Friday, August 25, 2006

Durham's Sense of Place Increasingly At Risk

I think this guest editorial by Shelly Green offers some excellent insights on how to preserve and sustain Durham's unique sense of place.

Wednesday, August 16, 2006

No Wonder People Are Confused

You have to pity travelers sometimes. Some things are just not customer-friendly, and the bigger they are, the slower they are to adapt. Take Dallas/Fort Worth International Airport, for example. Recently it was noted that, on arrival/departure monitors, DFW was just listing "Raleigh." There is no airport in Raleigh, and the airport that serves that community equally serves many other destinations. You would think an airport with a name as long as DFW's would have room to put Raleigh-Durham Int., but the best they could do was Raleigh-Dur. Progress but not friendly either to destinations or travelers.

Similarly, Sabre, a huge operation providing travel data to travel agents and other intermediaries, is based around the old notion that there must be one airport for each community; therefore Raleigh and Durham are one place. Only users with intimate understanding of the geography here will get good search results. For example, a search on "Raleigh-Durham" doesn't bring up hotels near the airport but instead a hodgepodge of properties randomly drawn from 10 different communities--giving users the potential of being 60 miles round trip from where they truly are visiting.

Smith Travel Research is another hugely popular and essential service that isn't friendly to developers. It was never set up to reflect destinations or even MSAs. So pulling up Raleigh pulls up all of the scores of cities in Wake County and several north and south, and an area called Outer Raleigh circles around Durham to include Hillsborough--two counties and 60 miles away. Using this information, a developer or feasibility consultant will have seriously polluted performance data.

What do all of these have in common? Inflexibility and a one-size-must-fit-all approach. Good people in each operation are now struggling to adapt, and it's up to destination marketing organizations both to keep the heat on and to be of assistance.

Tuesday, August 01, 2006

Friendly Fire

Image is important to a community, but it's crucial to a destination marketing organization like DCVB. The issue of Durham’s image is complex, because half of the people working in Durham (and likely to influence newcomers, visitors and relocating executives) are residents of other communities, some of them rivals.

This means that, to determine information diffusion (how it moves from person to person, community to community), DCVB has had to unwrap and document:
  • Durham’s self-image among residents,
  • Durham’s image among residents of neighboring communities (because they hold jobs in Durham and "look like a Durhamite" but also because they control most of the jobs in news media covering Durham, at the co-owned airport, in State Government and in the regional namesake, Research Triangle Park),
  • Durham’s image nationwide, in the Northeast and Southeast.
The good news is that, by nearly 8 to 1, Durham residents have a good self-image of the community. By a 6 to 1 ratio, Durham enjoys a positive reputation nationwide, and it's higher in the South and Northeast. The problem begins next door in Orange County, where the ratio of people with a positive to negative image of Durham is 2 to 1.

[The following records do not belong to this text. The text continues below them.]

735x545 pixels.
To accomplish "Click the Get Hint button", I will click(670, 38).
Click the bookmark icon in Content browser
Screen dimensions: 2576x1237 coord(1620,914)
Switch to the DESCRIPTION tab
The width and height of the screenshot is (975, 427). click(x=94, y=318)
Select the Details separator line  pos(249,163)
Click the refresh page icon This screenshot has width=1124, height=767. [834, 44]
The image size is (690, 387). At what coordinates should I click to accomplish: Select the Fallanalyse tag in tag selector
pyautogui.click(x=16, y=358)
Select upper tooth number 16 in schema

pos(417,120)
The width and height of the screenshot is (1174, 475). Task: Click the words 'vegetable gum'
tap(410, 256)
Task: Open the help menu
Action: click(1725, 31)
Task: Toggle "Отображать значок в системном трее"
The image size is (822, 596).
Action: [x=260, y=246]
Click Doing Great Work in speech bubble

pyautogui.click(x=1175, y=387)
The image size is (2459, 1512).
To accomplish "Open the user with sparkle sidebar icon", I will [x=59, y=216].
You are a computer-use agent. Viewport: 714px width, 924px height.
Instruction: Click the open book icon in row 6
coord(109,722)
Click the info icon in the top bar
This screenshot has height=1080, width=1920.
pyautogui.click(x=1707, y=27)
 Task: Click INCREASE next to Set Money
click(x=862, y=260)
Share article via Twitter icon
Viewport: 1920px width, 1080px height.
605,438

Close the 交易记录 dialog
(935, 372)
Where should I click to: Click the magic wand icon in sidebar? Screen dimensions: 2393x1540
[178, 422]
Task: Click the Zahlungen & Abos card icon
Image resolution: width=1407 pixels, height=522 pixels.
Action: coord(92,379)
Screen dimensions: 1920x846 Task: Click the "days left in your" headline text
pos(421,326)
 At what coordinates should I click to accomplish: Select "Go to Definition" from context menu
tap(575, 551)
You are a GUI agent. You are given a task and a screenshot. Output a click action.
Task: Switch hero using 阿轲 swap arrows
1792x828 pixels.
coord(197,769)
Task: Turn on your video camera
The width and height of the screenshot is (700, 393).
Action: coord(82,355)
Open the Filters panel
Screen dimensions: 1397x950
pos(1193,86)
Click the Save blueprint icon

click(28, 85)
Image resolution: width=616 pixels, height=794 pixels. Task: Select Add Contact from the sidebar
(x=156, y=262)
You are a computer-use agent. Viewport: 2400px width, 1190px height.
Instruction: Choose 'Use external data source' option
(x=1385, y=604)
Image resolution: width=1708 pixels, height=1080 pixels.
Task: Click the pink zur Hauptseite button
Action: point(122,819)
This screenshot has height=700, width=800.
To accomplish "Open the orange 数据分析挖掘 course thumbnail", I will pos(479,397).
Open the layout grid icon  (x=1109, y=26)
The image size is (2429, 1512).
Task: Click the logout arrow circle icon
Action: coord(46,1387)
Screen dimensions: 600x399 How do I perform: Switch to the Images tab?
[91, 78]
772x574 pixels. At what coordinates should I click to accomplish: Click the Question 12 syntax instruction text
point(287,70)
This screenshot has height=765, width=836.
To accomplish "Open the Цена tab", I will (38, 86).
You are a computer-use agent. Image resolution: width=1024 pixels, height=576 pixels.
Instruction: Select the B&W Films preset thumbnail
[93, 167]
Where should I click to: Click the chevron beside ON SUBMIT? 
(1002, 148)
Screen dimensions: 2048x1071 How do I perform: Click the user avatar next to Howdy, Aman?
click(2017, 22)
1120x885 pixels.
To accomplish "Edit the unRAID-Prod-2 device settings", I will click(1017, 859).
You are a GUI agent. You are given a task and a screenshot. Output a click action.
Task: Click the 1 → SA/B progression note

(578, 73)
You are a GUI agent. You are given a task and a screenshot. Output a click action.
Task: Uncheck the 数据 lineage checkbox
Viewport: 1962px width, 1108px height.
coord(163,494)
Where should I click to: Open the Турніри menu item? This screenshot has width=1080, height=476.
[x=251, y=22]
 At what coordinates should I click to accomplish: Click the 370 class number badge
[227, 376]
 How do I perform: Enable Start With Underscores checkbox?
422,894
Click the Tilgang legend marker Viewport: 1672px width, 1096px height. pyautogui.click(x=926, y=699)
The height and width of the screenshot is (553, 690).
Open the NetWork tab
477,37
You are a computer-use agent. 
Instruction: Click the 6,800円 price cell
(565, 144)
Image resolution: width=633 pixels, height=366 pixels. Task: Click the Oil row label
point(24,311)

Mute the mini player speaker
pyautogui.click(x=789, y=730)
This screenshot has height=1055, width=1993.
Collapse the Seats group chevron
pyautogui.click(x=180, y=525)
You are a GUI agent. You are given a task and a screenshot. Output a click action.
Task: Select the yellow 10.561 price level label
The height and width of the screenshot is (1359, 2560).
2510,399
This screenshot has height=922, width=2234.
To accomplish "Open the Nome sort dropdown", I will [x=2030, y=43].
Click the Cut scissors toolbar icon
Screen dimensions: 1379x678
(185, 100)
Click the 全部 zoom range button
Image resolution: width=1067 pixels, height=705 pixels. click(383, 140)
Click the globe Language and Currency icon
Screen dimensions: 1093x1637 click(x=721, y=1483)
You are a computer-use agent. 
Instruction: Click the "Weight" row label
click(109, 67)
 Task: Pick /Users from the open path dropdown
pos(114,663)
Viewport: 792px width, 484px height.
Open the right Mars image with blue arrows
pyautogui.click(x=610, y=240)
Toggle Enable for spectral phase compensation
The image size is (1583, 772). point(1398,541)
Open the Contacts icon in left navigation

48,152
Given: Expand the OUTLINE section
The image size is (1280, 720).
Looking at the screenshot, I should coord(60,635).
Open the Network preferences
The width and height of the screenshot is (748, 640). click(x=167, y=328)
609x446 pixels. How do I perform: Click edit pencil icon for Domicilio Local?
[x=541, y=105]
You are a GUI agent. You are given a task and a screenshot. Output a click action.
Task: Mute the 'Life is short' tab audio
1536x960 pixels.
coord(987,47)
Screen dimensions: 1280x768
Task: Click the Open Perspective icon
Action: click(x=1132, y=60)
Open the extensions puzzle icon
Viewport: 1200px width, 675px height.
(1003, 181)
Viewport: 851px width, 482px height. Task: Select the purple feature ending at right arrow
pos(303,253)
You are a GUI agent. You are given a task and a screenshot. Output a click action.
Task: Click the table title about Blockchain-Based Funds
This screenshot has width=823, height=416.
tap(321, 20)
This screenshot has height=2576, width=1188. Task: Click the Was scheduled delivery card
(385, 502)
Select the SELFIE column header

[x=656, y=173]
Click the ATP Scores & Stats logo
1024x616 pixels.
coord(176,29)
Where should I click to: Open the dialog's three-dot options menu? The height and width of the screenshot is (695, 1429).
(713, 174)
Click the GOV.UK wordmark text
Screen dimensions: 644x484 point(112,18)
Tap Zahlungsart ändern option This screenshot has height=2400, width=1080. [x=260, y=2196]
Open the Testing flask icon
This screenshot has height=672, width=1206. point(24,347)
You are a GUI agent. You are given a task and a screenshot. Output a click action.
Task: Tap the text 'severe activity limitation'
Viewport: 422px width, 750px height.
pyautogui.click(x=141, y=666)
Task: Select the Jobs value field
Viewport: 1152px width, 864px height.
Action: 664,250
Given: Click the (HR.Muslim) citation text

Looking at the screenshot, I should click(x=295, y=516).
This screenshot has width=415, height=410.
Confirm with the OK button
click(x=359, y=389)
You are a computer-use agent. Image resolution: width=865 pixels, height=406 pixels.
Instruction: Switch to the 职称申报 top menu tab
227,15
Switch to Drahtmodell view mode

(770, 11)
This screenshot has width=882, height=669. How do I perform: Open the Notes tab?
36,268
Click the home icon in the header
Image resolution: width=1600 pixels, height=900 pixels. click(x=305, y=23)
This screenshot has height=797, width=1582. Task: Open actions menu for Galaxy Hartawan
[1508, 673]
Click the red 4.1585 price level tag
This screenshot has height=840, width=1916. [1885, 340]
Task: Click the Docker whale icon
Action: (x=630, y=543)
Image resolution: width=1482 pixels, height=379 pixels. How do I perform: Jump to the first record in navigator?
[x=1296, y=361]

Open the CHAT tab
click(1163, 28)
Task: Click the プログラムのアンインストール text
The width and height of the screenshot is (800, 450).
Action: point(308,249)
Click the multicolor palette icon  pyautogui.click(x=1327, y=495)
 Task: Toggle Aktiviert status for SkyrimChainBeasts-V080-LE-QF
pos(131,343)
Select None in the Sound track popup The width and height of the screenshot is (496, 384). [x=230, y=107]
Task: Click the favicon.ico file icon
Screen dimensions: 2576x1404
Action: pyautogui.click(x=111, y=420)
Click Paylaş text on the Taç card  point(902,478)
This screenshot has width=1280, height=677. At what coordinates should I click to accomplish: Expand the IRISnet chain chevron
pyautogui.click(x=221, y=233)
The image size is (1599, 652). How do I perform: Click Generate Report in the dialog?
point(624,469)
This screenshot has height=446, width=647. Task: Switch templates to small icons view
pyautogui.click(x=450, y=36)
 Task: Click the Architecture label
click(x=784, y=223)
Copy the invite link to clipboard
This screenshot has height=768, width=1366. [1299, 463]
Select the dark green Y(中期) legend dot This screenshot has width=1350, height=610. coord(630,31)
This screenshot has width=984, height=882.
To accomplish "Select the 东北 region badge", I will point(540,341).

It gets worse yet in Wake County, the second most populous in the State, where the ratio is barely 1 to 1. It's about the same in a 100-mile radius but worse to the east, following the footprint of the new viewing and readership area that includes Durham.

So, the problem of image is pinpointed. Its focus is in Raleigh and Wake County. The challenge is at best how to improve that image or at least to inoculate newcomers and visitors from negative word of mouth that emanates from there.

But the title "Friendly Fire" comes from a military term to be shot or wounded by friendly forces vs. the enemy. It's hard enough to back people off who want to overreach and claim RTP for Raleigh or who encourage or tolerate truncation of the name of the airport to the city Raleigh, but it's even more complex when one realizes that half of the people on Durham boards, running Durham non-profits and running Durham-based businesses are non-residents, who are likely to be contaminated by people back where they live.

This means traditional advertising isn’t a solution, and the solutions that will work are much more complex and time-consuming.